START Data records

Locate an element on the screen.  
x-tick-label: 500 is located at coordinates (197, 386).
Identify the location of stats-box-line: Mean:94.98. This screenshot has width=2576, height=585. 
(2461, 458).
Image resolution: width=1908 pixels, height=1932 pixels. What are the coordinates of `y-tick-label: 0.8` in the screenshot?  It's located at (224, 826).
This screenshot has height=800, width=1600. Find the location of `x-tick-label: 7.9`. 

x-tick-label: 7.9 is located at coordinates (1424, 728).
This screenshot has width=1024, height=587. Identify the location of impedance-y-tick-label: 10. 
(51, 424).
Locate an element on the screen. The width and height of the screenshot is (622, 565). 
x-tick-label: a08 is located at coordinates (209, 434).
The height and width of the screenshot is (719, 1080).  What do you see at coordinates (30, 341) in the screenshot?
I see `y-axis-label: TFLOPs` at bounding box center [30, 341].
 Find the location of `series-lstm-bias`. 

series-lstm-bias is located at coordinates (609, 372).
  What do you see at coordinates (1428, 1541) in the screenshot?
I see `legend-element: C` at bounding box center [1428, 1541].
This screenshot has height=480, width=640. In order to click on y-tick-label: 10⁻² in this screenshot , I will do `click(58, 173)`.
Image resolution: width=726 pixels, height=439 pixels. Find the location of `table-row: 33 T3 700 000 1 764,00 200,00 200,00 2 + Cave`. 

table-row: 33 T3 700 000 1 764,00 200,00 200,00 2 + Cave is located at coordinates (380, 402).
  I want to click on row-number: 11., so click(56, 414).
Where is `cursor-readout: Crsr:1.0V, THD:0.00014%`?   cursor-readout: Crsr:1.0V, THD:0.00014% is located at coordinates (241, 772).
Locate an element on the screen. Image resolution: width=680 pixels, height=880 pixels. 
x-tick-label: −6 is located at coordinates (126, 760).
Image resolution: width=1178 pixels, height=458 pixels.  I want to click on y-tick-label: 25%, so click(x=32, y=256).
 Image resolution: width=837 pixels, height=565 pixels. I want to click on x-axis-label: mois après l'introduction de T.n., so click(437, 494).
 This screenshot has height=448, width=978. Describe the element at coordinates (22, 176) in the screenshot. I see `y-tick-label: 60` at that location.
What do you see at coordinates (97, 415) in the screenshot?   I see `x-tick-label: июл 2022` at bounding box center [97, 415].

END Data records

Please reproduce every one of the records above word for word, with no changes.

Locate an element on the screen.  
x-tick-label: 500 is located at coordinates (197, 386).
Identify the location of stats-box-line: Mean:94.98. This screenshot has width=2576, height=585. 
(2461, 458).
Image resolution: width=1908 pixels, height=1932 pixels. What are the coordinates of `y-tick-label: 0.8` in the screenshot?  It's located at (224, 826).
This screenshot has height=800, width=1600. Find the location of `x-tick-label: 7.9`. 

x-tick-label: 7.9 is located at coordinates (1424, 728).
This screenshot has width=1024, height=587. Identify the location of impedance-y-tick-label: 10. 
(51, 424).
Locate an element on the screen. The width and height of the screenshot is (622, 565). 
x-tick-label: a08 is located at coordinates (209, 434).
The height and width of the screenshot is (719, 1080).  What do you see at coordinates (30, 341) in the screenshot?
I see `y-axis-label: TFLOPs` at bounding box center [30, 341].
 Find the location of `series-lstm-bias`. 

series-lstm-bias is located at coordinates (609, 372).
  What do you see at coordinates (1428, 1541) in the screenshot?
I see `legend-element: C` at bounding box center [1428, 1541].
This screenshot has height=480, width=640. In order to click on y-tick-label: 10⁻² in this screenshot , I will do `click(58, 173)`.
Image resolution: width=726 pixels, height=439 pixels. Find the location of `table-row: 33 T3 700 000 1 764,00 200,00 200,00 2 + Cave`. 

table-row: 33 T3 700 000 1 764,00 200,00 200,00 2 + Cave is located at coordinates (380, 402).
  I want to click on row-number: 11., so click(56, 414).
Where is `cursor-readout: Crsr:1.0V, THD:0.00014%`?   cursor-readout: Crsr:1.0V, THD:0.00014% is located at coordinates (241, 772).
Locate an element on the screen. Image resolution: width=680 pixels, height=880 pixels. 
x-tick-label: −6 is located at coordinates (126, 760).
Image resolution: width=1178 pixels, height=458 pixels.  I want to click on y-tick-label: 25%, so click(x=32, y=256).
 Image resolution: width=837 pixels, height=565 pixels. I want to click on x-axis-label: mois après l'introduction de T.n., so click(437, 494).
 This screenshot has height=448, width=978. Describe the element at coordinates (22, 176) in the screenshot. I see `y-tick-label: 60` at that location.
What do you see at coordinates (97, 415) in the screenshot?   I see `x-tick-label: июл 2022` at bounding box center [97, 415].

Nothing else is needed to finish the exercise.